Les Pa-sseu-wei [ tapasvi] s'habillent absolument comme le commun
des hommes, sauf que sur la tête ils portent une étoffe
rouge ou une étoffe blanche, à la façon du
Kou-kou (? Kükül) des dames mongoles, mais un peu plus
bas. Ils ont aussi des monastères, mais plus petits que
les temples bouddhistes; c'est que les taoïstes n'arrivent
pas à la prospérité de la religion des bonzes.
Ils ne rendent de culte à aucune autre image qu'un bloc
de pierre (= le linga) analogue à la pierre de l'autel
du dieu du sol en Chine. Pour eux non plus je ne sais de quel modèle
ils se réclament. Il y a des nonnes taoïstes. Les
temples taoïques peuvent être couverts en tuiles. Les
pa-sseu-wei ne partagent par la nourriture d'autrui, ni ne mangent
en public. Ils ne boivent pas non plus de vin. Je n'ai pas été
témoin de leurs récitations de livres saints, ni
de leurs actes méritoires pour autrui.
Ceux des enfants des laïcs qui vont à l'école
s'attachent à des bonzes qui les instruisent . Devenus
grands, ils retournent à la vie laïque. Je n'ai pu
tout examiner en détail.
Les habitants ne connaissent que les coutumes des barbares du
Sud.
Les femmes du commun se coiffent en chignon, mais n'ont ni épingle
de tête ni peigne, ni aucun ornement de tête. Aux
bras elles ont des bracelets d'or, aux doigts des bagues d'or;
même les tch'en-kia-lan et les dames du palais en portent
toutes; Hommes et femmes s'oignent toujours de parfums composés
de santal, de musc et d'autres essences.
Toutes les familles pratiquent le culte du Buddha.
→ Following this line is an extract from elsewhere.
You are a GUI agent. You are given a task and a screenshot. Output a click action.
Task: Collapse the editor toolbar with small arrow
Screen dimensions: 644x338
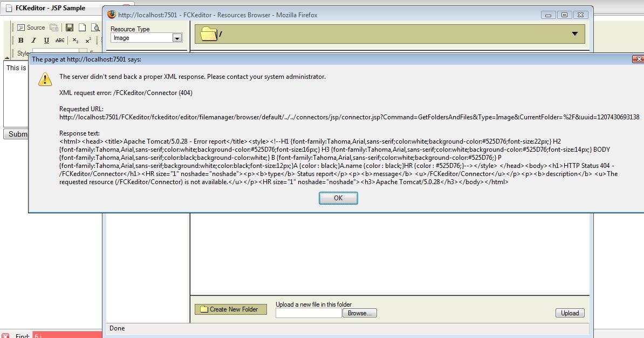(x=7, y=57)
Dans ce pays il y a beaucoup de mignons qui tous les jours vont
en groupe de dix et plus sur la place du marché. Constamment
ils cherchent à attirer les Chinois, contre de riches cadeaux.
C'est hideux, c'est indigne.
Sitôt accouchée, la femme indigène prépare
du riz chaud, le malaxe avec du sel et se l'applique aux parties
sexuelles. Après un jour et une nuit elle l'enlève.
Par là l'accouchement n'a pas de suites fâcheuses,
et il se produit un resserrement qui laisse l'accouchée
comme une jeune fille. Quand je l'entendis dire pour la première
fois, je m'en étonnai et ne le crus guère. Mais,
dans la famille où je logeais, une fille mit au monde un
enfant, et je pus ainsi me renseigner complètement : le
lendemain, portant son enfant dans les bras, elle allait avec
lui se baigner dans le fleuve; c'est réellement extraordinaire.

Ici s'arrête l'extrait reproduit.